Sunday, April 02, 2006

On writing and smoking

Ben MacIntyre in the Times Online:

Some writers simply could not do one without the other. Sir Compton Mackenzie wrote 81 books by the age of 74, having smoked, according to his own estimate, at least half a ton of tobacco. 'The harder I work,' he declared, 'the more I need to smoke because tobacco is the handmaid of literature.'

A less likely apostle for smoking was J. M. Barrie who wrote My Lady Nicotine: A Study in Smoke, 14 years before the arrival of Peter Pan. Barrie taught generations of children to believe in fairies; he, on the other hand, believed in the magic of smoking. With the introduction of tobacco, England woke up from a long sleep, he wrote in 1896. 'Suddenly a new zest had been given to life.'

Mikhail Bakhtin may be the only writer who actually smoked what he wrote.
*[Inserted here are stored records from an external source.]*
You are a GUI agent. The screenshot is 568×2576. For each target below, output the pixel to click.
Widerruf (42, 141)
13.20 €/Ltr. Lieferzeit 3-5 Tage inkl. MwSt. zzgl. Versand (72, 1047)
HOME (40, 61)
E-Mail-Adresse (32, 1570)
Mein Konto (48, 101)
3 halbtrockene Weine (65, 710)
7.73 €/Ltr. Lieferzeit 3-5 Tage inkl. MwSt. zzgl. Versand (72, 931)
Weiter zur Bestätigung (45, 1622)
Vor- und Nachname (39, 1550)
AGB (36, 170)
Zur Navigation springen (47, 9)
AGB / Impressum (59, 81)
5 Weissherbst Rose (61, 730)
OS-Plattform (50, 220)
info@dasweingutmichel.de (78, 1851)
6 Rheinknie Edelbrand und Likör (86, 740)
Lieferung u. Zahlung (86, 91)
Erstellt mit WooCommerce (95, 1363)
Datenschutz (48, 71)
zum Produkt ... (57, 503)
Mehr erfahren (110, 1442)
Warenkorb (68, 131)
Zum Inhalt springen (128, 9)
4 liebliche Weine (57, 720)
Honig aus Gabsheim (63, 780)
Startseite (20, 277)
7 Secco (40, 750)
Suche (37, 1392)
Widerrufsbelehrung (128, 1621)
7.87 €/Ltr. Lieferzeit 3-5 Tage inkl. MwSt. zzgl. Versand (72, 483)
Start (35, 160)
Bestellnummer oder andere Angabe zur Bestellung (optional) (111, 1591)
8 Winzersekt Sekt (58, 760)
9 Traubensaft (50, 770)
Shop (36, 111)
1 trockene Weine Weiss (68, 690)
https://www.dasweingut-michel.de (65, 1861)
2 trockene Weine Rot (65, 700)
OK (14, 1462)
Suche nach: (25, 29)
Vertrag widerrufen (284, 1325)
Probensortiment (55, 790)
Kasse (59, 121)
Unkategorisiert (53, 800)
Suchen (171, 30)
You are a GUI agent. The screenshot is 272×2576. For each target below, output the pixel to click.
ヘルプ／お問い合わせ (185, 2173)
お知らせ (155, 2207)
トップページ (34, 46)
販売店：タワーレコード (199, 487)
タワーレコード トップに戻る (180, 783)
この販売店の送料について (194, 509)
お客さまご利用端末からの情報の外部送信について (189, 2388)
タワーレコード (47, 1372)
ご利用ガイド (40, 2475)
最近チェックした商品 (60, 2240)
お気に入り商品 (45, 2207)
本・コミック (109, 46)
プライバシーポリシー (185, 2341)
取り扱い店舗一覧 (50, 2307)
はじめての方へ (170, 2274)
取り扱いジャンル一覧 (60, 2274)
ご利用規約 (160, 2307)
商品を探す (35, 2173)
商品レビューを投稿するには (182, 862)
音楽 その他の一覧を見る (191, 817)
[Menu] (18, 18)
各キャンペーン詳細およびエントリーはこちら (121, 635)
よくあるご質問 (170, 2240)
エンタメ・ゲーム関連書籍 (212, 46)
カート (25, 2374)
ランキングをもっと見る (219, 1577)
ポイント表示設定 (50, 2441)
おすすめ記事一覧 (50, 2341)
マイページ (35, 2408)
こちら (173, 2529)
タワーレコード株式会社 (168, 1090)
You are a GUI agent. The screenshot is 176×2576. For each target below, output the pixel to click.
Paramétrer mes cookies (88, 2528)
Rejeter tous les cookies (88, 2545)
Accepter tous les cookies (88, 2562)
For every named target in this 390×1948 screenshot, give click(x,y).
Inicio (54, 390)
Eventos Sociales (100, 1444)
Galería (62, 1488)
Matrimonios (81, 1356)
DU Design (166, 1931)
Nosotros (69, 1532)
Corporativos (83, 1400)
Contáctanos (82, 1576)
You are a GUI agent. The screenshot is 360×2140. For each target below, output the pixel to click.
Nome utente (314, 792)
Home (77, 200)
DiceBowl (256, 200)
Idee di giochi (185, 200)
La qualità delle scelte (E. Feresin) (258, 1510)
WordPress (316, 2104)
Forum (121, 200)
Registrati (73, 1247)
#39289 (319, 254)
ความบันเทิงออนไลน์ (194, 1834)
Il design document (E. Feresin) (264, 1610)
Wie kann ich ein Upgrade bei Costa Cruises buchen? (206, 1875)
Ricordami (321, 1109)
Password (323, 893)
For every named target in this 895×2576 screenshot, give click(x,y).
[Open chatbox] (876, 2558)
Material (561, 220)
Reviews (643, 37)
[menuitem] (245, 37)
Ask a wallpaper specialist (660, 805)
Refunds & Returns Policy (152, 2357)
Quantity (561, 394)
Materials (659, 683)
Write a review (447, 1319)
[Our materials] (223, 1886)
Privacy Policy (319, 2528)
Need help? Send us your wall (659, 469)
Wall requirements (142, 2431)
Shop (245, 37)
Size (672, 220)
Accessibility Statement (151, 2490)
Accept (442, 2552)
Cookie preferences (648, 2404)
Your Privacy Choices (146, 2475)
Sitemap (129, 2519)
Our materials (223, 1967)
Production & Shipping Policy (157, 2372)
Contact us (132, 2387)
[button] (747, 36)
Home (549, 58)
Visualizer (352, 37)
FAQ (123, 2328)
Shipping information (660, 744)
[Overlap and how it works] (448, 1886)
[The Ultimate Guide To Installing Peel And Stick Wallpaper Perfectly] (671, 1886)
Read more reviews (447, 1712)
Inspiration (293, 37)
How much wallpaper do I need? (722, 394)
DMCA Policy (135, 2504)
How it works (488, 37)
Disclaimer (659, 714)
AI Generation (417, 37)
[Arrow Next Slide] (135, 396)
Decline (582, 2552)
Driven to distraction by a wartime shortage of cigarette papers, the Russian literary theorist ended up smoking the manuscript of his book on the Bildungsroman. Others found the joys of smoking superior to all other earthly temptations: 'A woman is only a woman,' Rudyard Kipling wrote in The Betrothed, 'but a good cigar is a smoke.'


Actually, though, I feel many writers over the years must have smoked what they have written when cigarette papers ran in short supply.